===== ПРЕДЛОЖЕННЫЙ ОТРЫВОК =====
В годы работы над поэмой (1823 – 1833) Пушкин движется (“восходит”) от вольнодумства, и демонизма, и европоцентризма, и безответственности ранних произведений – к чистой и преданной вере в извечные, исходные ценности русской истории. Это – семья, почва, Евангелие и, прежде всего, – чудо и святость женского начала. Сие восхождение – мучительно и трагично. В нем есть падения и новые взлеты. Если в первой главе “Онегина” исконные святыни уже преобразили дух поэта, то душа его и плоть его еще немощны, еще не до конца прошли свой искус. И вот во второй главе вновь возрождаются соблазны иронии, легкомыслия и неверия; с громадным напряжением поэт заклинает эти страшные призраки (и страшнейший из них – призрак французского просвещения); только чудо явления Татьяны и гробовая доска над святой могилой ее отца (“Господнего раба и бригадира” Дмитрия Ларина) наконец-то – и навсегда – освящает чистоту, и простоту, и неподвижность патриархального лада. Странный, темный демон Просвещения напрочь изгнан из души поэта. Занавес… Начинается третья глава – новая ступень в неуклонном восхождении автора “Гавриилиады” к таинству предсмертной исповеди – конечно, в том виде, в каком ее благостно изобразил В.А.Жуковский, чтобы смягчить сердце (= изменить политический расчет) Николая I. И каждая глава, каждая ступень имеют смысл только во имя восхождения, во имя исповедальных Врат.

Здесь я своими словами, конспективно и, наверно, сгущая краски, изложил мысль В.Непомнящего, но – читатель легко убедится – не исказил ее суть. Впрочем, я еще приведу цитаты, но не в них дело. Я ведь вовсе не веду литературоведческий спор, я лишь продумываю– в образе пушкинского романа в стихах – определенную идею культуры – в соотнесении с иной идеей, иным пафосом (конечно, как я эту иную идею и иной пафос понимаю).
===== ИСХОДНЫЕ ДАННЫЕ =====
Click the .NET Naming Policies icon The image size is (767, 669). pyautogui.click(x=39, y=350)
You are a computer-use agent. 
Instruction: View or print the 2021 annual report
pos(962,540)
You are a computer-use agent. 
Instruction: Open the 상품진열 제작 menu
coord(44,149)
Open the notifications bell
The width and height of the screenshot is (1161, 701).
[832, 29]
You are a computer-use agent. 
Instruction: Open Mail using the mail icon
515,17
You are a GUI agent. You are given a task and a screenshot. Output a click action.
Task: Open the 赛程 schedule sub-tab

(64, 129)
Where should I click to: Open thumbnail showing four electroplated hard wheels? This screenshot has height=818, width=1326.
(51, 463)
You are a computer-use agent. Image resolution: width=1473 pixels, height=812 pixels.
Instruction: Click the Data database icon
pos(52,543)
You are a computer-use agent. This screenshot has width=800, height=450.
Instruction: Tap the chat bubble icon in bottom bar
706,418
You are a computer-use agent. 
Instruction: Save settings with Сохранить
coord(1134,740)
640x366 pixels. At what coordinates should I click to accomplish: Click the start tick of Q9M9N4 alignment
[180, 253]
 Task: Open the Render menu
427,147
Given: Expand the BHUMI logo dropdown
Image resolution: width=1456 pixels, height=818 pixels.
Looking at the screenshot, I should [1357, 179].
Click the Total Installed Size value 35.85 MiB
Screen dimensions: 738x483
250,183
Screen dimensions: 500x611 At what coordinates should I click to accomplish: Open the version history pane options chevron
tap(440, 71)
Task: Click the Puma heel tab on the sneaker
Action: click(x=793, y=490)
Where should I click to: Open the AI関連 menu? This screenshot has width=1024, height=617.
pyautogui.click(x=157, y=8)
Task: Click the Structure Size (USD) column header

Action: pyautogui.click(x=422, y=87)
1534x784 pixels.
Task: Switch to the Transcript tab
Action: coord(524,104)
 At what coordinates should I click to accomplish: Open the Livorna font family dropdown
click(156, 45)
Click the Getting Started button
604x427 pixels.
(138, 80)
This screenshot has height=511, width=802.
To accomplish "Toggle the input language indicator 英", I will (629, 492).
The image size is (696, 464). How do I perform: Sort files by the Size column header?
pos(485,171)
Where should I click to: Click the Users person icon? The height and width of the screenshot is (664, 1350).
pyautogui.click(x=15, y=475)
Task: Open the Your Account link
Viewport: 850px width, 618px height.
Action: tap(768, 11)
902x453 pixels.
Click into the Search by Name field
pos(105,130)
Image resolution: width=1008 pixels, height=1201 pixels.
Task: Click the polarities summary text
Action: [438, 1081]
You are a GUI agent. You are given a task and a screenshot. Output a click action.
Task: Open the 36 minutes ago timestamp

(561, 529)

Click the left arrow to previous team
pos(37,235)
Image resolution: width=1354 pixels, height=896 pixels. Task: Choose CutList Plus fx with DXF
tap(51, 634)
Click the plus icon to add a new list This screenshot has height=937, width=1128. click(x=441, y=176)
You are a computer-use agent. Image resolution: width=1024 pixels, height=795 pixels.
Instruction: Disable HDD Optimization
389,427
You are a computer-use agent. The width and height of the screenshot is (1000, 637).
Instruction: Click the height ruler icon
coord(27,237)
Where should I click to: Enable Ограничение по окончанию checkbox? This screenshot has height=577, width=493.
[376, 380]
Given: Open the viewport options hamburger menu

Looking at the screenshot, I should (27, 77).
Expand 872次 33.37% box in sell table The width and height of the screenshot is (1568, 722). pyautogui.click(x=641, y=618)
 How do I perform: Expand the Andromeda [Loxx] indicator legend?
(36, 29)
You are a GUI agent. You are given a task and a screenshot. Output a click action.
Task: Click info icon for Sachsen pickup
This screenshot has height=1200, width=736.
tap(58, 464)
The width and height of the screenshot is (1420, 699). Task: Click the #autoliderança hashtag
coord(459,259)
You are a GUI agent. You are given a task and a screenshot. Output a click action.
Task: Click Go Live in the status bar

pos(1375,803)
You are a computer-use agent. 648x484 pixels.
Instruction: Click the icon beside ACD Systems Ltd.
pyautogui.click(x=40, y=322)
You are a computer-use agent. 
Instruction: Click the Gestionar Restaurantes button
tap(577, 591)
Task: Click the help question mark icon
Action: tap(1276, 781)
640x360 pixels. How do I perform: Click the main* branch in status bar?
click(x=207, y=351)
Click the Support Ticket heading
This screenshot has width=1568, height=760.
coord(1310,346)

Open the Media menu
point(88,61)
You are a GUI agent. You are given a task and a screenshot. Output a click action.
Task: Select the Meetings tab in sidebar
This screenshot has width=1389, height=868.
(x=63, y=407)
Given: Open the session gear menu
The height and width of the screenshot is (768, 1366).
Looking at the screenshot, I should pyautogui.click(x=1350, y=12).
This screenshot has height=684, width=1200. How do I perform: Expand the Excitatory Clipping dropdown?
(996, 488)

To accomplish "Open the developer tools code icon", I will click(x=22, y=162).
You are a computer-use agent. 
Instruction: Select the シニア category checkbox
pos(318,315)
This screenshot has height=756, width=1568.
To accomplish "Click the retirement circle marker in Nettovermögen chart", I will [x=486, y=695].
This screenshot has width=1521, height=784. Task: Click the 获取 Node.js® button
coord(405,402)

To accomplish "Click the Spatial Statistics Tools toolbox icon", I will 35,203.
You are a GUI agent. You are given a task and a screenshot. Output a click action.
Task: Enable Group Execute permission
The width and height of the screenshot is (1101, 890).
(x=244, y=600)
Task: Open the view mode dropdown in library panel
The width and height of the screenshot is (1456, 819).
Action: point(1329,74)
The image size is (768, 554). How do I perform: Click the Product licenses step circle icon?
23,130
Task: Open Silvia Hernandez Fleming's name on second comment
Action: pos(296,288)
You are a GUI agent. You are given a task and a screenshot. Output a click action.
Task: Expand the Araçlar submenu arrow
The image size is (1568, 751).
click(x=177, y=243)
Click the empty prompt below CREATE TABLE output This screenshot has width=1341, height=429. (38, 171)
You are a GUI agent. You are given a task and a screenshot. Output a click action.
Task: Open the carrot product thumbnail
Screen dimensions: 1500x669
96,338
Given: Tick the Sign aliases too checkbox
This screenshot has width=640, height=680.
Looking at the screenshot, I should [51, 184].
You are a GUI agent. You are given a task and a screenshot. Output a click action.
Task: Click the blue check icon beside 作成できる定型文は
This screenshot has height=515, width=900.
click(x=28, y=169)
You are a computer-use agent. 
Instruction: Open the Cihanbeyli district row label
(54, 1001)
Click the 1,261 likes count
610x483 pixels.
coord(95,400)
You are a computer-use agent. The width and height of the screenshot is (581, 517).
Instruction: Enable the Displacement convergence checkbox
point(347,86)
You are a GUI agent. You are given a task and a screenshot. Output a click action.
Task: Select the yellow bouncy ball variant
=====
**ВЫПОЛНИТЕ ЗАДАНИЯ:**
**a)** Запишите без изменений часть отрывка о романе Пушкина от слов «Здесь я своими» до слов «иной пафос понимаю).».
**b)** Найдите в списке выше все строки, где встречается строка «resolution», и выпишите их.

**ОТВЕТЫ:**
**a)**
Здесь я своими словами, конспективно и, наверно, сгущая краски, изложил мысль В.Непомнящего, но – читатель легко убедится – не исказил ее суть. Впрочем, я еще приведу цитаты, но не в них дело. Я ведь вовсе не веду литературоведческий спор, я лишь продумываю– в образе пушкинского романа в стихах – определенную идею культуры – в соотнесении с иной идеей, иным пафосом (конечно, как я эту иную идею и иной пафос понимаю).

**b)**
You are a computer-use agent. Image resolution: width=1473 pixels, height=812 pixels.
Image resolution: width=1456 pixels, height=818 pixels.
Image resolution: width=1008 pixels, height=1201 pixels.
Image resolution: width=1354 pixels, height=896 pixels. Task: Choose CutList Plus fx with DXF
You are a computer-use agent. Image resolution: width=1024 pixels, height=795 pixels.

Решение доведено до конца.